» TEXT PROVIDED:

● ● ●

Trailers/TV spots

The Bone Collector

With a terrific cast at his service, director Phillip Noyce (Dead Calm, Patriot Games) turns the pulpy indulgence of Jeffery Deaver's novel into a slick potboiler that is grisly fun. Noyce expertly builds palpable tension around a series of gruesome murders that lead us into the darkest nooks of New York City. Now a bedridden quadriplegic prone to life-threatening seizures and suicidal depression, forensics detective Lincoln Rhyme (Denzel Washington) gets a new lease on life with a sharp young beat cop (Angelina Jolie) who's a wizard at analyzing crime scenes.

Domino

Based on the true story of Domino Harvey (Keira Knightley), daughter of film actor Laurence Harvey. Tired and unsuited to the pretentiousness of her high-society LA life, Domino leaves the glittarti behind and sets off to become a bounty hunter. She quickly falls under the wing of veteran hunter Ed Mosley (Mickey Rourke) and his crew and becomes an unlikely natural in the art of bounty hunting.

● ● ●

» GIVEN DATA:
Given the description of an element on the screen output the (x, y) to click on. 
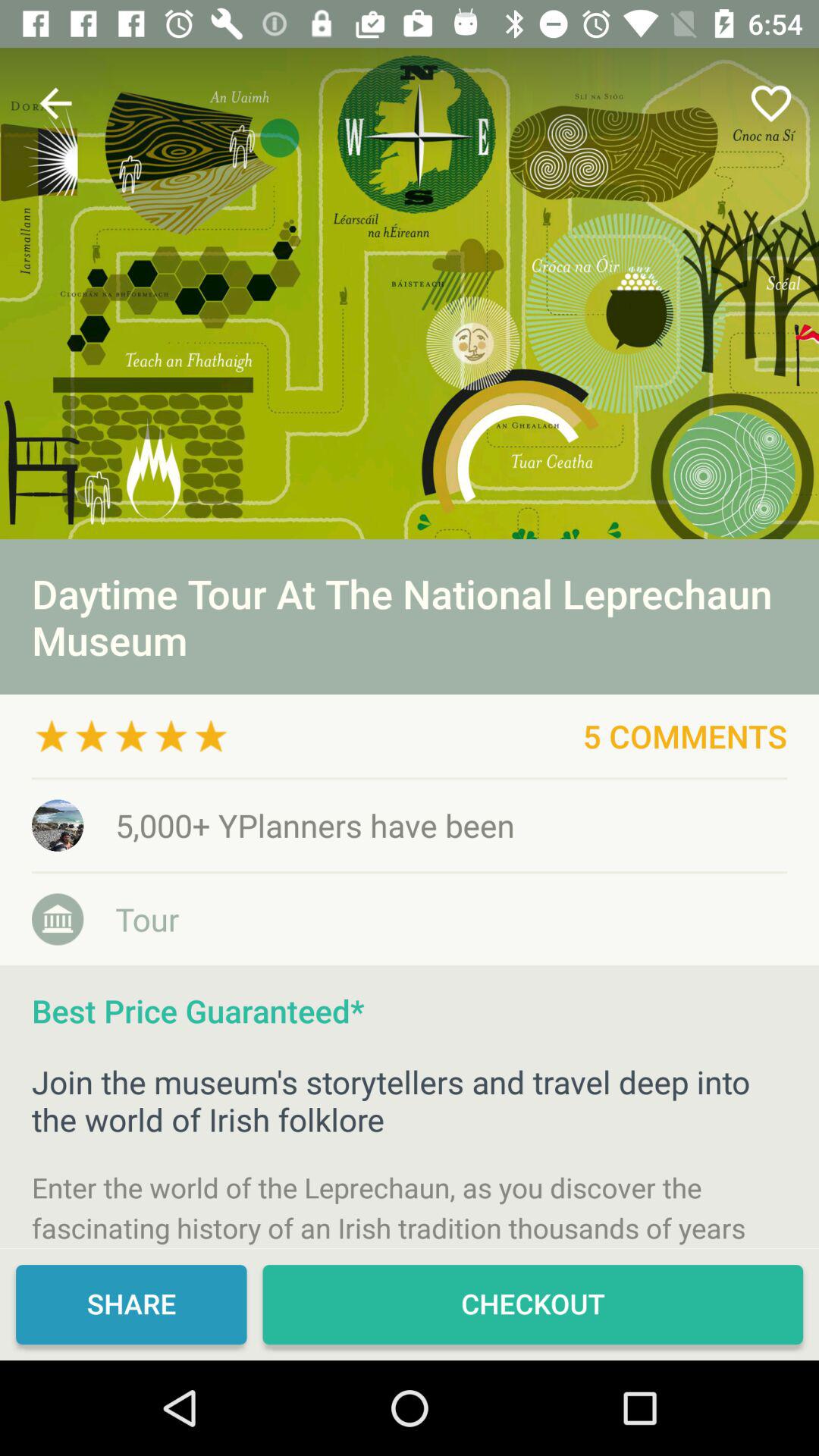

● ● ●

» EXERCISE OBJECTIVE:
Please summarize the two film descriptions in exactly two sentences.

» OUTPUT FOR THIS EXERCISE:
The Bone Collector, Phillip Noyce's adaptation of Jeffery Deaver's novel, builds tension around gruesome New York City murders as bedridden quadriplegic forensics detective Lincoln Rhyme (Denzel Washington) gets a new lease on life working with a sharp young beat cop (Angelina Jolie) who excels at analyzing crime scenes. Domino, based on the true story of Laurence Harvey's daughter Domino Harvey (Keira Knightley), follows her as she leaves her high-society LA life to become a bounty hunter and proves a natural under veteran hunter Ed Mosley (Mickey Rourke).